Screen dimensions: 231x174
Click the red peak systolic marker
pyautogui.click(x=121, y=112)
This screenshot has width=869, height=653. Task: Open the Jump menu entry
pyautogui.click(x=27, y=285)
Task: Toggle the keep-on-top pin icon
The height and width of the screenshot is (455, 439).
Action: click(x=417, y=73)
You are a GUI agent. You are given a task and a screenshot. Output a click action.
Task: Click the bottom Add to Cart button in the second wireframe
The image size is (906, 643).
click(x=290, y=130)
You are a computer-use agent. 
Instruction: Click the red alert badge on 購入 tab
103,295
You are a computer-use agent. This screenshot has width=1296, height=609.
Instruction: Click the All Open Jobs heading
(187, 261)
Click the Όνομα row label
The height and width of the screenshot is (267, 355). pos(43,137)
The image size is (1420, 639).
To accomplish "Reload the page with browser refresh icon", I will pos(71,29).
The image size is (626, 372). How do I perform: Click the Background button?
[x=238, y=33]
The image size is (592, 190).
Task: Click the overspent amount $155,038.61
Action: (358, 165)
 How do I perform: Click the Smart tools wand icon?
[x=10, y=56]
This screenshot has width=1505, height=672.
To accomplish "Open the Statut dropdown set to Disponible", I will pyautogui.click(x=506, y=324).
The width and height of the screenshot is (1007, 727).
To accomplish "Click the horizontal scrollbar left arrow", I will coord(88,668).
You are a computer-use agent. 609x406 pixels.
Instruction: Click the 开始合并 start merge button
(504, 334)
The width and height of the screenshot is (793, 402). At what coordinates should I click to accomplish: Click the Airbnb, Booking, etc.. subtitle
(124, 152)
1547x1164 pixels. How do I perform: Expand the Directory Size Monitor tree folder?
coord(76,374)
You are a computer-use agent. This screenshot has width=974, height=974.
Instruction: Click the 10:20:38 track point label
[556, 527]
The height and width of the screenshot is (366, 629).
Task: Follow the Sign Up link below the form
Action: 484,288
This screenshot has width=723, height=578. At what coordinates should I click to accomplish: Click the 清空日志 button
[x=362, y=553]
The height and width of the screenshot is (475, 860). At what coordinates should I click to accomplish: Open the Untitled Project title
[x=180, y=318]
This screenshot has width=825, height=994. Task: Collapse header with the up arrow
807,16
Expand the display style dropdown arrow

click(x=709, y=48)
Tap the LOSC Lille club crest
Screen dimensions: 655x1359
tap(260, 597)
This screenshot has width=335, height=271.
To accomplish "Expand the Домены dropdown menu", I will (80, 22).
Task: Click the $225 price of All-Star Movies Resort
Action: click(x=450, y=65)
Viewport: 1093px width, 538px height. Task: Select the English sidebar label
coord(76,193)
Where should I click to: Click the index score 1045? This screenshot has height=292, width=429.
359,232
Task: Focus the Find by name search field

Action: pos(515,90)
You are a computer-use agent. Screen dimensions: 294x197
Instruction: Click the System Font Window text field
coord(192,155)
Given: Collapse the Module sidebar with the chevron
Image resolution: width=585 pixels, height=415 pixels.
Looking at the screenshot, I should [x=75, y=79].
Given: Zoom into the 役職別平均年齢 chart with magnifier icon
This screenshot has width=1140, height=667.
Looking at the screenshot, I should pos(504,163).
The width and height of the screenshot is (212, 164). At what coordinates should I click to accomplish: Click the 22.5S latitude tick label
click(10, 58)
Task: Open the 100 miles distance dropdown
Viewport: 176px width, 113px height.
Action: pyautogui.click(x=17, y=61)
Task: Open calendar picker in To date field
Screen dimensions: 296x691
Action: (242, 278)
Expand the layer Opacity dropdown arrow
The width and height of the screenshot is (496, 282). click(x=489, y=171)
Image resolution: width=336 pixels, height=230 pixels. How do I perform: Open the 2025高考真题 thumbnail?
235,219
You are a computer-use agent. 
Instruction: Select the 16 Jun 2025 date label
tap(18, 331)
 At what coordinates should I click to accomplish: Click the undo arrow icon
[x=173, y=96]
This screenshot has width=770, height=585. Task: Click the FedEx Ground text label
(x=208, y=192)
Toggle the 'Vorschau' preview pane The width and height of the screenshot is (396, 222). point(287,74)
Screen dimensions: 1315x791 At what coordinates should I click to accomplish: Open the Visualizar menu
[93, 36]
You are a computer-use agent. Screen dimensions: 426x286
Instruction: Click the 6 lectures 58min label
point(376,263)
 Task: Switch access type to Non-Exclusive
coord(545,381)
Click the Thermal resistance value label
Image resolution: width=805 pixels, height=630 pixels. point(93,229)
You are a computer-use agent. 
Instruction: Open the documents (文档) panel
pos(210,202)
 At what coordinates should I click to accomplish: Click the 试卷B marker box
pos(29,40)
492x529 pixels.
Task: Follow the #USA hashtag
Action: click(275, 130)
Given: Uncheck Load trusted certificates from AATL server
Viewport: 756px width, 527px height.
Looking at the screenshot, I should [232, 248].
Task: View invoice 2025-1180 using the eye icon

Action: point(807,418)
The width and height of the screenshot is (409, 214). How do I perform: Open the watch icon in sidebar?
* * * * *
# TASK STATEMENT
Once you have read the records above, write them out again exactly.

# SOLUTION FOR THIS EXERCISE
Screen dimensions: 231x174
Click the red peak systolic marker
pyautogui.click(x=121, y=112)
This screenshot has width=869, height=653. Task: Open the Jump menu entry
pyautogui.click(x=27, y=285)
Task: Toggle the keep-on-top pin icon
The height and width of the screenshot is (455, 439).
Action: click(x=417, y=73)
You are a GUI agent. You are given a task and a screenshot. Output a click action.
Task: Click the bottom Add to Cart button in the second wireframe
The image size is (906, 643).
click(x=290, y=130)
You are a computer-use agent. 
Instruction: Click the red alert badge on 購入 tab
103,295
You are a computer-use agent. This screenshot has width=1296, height=609.
Instruction: Click the All Open Jobs heading
(187, 261)
Click the Όνομα row label
The height and width of the screenshot is (267, 355). pos(43,137)
The image size is (1420, 639).
To accomplish "Reload the page with browser refresh icon", I will pos(71,29).
The image size is (626, 372). How do I perform: Click the Background button?
[x=238, y=33]
The image size is (592, 190).
Task: Click the overspent amount $155,038.61
Action: (358, 165)
 How do I perform: Click the Smart tools wand icon?
[x=10, y=56]
This screenshot has width=1505, height=672.
To accomplish "Open the Statut dropdown set to Disponible", I will pyautogui.click(x=506, y=324).
The width and height of the screenshot is (1007, 727).
To accomplish "Click the horizontal scrollbar left arrow", I will coord(88,668).
You are a computer-use agent. 609x406 pixels.
Instruction: Click the 开始合并 start merge button
(504, 334)
The width and height of the screenshot is (793, 402). At what coordinates should I click to accomplish: Click the Airbnb, Booking, etc.. subtitle
(124, 152)
1547x1164 pixels. How do I perform: Expand the Directory Size Monitor tree folder?
coord(76,374)
You are a computer-use agent. This screenshot has width=974, height=974.
Instruction: Click the 10:20:38 track point label
[556, 527]
The height and width of the screenshot is (366, 629).
Task: Follow the Sign Up link below the form
Action: 484,288
This screenshot has width=723, height=578. At what coordinates should I click to accomplish: Click the 清空日志 button
[x=362, y=553]
The height and width of the screenshot is (475, 860). At what coordinates should I click to accomplish: Open the Untitled Project title
[x=180, y=318]
This screenshot has width=825, height=994. Task: Collapse header with the up arrow
807,16
Expand the display style dropdown arrow

click(x=709, y=48)
Tap the LOSC Lille club crest
Screen dimensions: 655x1359
tap(260, 597)
This screenshot has width=335, height=271.
To accomplish "Expand the Домены dropdown menu", I will (80, 22).
Task: Click the $225 price of All-Star Movies Resort
Action: click(x=450, y=65)
Viewport: 1093px width, 538px height. Task: Select the English sidebar label
coord(76,193)
Where should I click to: Click the index score 1045? This screenshot has height=292, width=429.
359,232
Task: Focus the Find by name search field

Action: pos(515,90)
You are a computer-use agent. Screen dimensions: 294x197
Instruction: Click the System Font Window text field
coord(192,155)
Given: Collapse the Module sidebar with the chevron
Image resolution: width=585 pixels, height=415 pixels.
Looking at the screenshot, I should [x=75, y=79].
Given: Zoom into the 役職別平均年齢 chart with magnifier icon
This screenshot has width=1140, height=667.
Looking at the screenshot, I should pos(504,163).
The width and height of the screenshot is (212, 164). At what coordinates should I click to accomplish: Click the 22.5S latitude tick label
click(10, 58)
Task: Open the 100 miles distance dropdown
Viewport: 176px width, 113px height.
Action: pyautogui.click(x=17, y=61)
Task: Open calendar picker in To date field
Screen dimensions: 296x691
Action: (242, 278)
Expand the layer Opacity dropdown arrow
The width and height of the screenshot is (496, 282). click(x=489, y=171)
Image resolution: width=336 pixels, height=230 pixels. How do I perform: Open the 2025高考真题 thumbnail?
235,219
You are a computer-use agent. 
Instruction: Select the 16 Jun 2025 date label
tap(18, 331)
 At what coordinates should I click to accomplish: Click the undo arrow icon
[x=173, y=96]
This screenshot has width=770, height=585. Task: Click the FedEx Ground text label
(x=208, y=192)
Toggle the 'Vorschau' preview pane The width and height of the screenshot is (396, 222). point(287,74)
Screen dimensions: 1315x791 At what coordinates should I click to accomplish: Open the Visualizar menu
[93, 36]
You are a computer-use agent. Screen dimensions: 426x286
Instruction: Click the 6 lectures 58min label
point(376,263)
 Task: Switch access type to Non-Exclusive
coord(545,381)
Click the Thermal resistance value label
Image resolution: width=805 pixels, height=630 pixels. point(93,229)
You are a computer-use agent. 
Instruction: Open the documents (文档) panel
pos(210,202)
 At what coordinates should I click to accomplish: Click the 试卷B marker box
pos(29,40)
492x529 pixels.
Task: Follow the #USA hashtag
Action: click(275, 130)
Given: Uncheck Load trusted certificates from AATL server
Viewport: 756px width, 527px height.
Looking at the screenshot, I should [232, 248].
Task: View invoice 2025-1180 using the eye icon

Action: point(807,418)
The width and height of the screenshot is (409, 214). How do I perform: Open the watch icon in sidebar?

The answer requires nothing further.